§ **WHAT TO PRODUCE**: Taking the data below line by line, count those that include the word "menu" and report the number alone.

§ **RECORDED DATA**:
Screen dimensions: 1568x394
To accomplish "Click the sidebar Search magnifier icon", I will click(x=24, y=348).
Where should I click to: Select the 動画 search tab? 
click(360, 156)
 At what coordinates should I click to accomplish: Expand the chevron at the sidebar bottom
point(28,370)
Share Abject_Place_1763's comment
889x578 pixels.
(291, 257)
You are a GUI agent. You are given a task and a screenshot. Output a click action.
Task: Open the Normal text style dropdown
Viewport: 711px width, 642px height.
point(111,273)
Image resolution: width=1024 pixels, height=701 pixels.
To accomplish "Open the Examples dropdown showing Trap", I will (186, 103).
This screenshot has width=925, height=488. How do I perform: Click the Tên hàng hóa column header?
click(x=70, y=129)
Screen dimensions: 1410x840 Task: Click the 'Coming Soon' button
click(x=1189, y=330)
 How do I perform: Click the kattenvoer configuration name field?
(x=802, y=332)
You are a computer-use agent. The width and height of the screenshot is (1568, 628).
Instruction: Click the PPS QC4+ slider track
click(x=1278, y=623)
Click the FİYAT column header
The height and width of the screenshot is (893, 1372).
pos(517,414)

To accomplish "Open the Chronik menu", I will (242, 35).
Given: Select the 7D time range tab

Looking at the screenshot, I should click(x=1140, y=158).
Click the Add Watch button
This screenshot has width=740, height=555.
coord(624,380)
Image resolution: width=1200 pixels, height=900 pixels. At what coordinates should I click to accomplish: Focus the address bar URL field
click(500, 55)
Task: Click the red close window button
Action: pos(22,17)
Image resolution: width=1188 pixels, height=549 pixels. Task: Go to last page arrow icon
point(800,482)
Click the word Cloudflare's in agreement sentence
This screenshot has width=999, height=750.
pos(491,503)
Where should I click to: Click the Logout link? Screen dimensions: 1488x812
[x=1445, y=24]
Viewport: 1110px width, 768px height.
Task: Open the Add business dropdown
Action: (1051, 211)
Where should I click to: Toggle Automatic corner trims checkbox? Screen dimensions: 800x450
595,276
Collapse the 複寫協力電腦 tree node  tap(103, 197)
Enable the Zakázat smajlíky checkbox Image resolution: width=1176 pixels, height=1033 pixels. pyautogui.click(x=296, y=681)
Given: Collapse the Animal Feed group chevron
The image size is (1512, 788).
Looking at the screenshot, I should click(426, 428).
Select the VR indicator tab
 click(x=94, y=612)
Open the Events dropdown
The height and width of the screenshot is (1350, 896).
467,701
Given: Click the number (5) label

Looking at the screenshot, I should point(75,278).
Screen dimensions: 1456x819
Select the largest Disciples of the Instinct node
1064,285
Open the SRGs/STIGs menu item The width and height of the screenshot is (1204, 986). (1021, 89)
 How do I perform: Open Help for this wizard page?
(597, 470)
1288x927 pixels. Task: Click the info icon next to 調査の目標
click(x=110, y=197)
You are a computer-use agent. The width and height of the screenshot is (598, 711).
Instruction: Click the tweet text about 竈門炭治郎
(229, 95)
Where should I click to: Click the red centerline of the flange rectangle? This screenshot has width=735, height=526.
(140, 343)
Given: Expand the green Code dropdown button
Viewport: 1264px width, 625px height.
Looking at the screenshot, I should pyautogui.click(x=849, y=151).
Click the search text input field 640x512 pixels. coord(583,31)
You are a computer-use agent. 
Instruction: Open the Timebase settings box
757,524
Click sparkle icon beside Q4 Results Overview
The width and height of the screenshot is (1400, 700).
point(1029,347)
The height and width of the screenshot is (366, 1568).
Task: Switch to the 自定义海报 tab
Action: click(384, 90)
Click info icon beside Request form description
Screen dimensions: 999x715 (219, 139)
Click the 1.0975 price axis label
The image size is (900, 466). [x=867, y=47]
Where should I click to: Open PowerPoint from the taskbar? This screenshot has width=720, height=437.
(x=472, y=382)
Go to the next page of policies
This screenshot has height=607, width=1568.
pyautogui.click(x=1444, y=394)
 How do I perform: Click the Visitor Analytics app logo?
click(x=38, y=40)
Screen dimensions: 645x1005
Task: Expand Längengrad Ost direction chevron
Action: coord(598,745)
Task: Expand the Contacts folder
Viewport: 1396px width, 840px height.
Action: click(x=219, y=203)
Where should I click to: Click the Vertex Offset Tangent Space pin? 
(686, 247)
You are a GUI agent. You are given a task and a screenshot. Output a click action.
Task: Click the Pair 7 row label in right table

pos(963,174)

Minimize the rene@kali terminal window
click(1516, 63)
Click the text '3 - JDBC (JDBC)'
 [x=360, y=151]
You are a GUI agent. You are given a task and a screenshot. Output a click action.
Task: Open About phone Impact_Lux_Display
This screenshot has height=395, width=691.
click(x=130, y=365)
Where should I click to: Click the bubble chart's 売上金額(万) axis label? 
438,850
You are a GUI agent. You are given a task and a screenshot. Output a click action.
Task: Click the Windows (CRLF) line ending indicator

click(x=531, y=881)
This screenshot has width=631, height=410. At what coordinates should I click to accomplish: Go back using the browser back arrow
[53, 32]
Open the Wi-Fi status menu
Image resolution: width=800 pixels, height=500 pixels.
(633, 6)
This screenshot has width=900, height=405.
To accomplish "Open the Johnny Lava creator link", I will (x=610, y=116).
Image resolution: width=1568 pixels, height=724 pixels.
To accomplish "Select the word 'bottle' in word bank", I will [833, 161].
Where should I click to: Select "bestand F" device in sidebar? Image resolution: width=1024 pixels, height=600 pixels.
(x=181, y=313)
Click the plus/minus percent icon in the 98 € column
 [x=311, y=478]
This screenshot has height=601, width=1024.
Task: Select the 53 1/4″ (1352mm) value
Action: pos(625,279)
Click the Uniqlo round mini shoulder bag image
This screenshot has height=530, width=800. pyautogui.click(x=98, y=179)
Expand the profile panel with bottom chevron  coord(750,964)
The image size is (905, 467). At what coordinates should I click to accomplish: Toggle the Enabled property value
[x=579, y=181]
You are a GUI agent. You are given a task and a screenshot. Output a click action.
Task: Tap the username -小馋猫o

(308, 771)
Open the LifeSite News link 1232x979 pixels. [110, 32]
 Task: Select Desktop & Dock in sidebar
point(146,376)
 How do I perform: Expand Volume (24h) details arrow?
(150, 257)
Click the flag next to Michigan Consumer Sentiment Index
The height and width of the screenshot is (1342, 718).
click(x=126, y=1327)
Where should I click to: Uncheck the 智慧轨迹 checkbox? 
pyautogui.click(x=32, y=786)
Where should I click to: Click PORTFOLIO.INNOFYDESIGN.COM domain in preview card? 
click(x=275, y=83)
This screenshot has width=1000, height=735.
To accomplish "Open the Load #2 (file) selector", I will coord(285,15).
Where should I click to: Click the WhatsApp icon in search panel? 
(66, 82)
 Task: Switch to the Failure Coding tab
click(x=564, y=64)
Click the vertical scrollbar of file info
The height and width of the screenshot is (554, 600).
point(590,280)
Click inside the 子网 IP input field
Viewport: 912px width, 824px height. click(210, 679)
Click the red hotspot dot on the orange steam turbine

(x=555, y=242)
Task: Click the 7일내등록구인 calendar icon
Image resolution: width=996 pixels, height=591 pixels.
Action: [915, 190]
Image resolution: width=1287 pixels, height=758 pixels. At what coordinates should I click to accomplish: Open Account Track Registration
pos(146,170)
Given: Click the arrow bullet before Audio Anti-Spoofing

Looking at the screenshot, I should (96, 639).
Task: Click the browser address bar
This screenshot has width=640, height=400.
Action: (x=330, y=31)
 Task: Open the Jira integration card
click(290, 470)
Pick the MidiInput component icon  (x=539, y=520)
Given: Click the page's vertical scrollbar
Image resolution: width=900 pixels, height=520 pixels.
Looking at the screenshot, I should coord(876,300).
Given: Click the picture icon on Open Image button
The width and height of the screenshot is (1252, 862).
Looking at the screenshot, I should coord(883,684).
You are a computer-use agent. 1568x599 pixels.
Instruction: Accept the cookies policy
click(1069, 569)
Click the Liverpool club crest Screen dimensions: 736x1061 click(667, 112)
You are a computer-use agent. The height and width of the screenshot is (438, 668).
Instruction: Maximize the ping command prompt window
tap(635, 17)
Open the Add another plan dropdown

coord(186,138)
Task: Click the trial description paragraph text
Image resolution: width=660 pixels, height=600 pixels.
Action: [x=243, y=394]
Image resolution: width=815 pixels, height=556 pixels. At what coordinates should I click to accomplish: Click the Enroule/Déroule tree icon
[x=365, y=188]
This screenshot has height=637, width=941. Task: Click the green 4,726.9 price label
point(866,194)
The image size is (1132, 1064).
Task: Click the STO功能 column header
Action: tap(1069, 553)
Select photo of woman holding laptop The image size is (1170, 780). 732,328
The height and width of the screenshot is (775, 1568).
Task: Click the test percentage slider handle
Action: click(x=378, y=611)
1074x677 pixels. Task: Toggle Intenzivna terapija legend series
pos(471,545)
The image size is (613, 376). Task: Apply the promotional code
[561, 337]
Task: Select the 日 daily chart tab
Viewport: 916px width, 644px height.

§ **OUTPUT FOR THIS TASK**: 3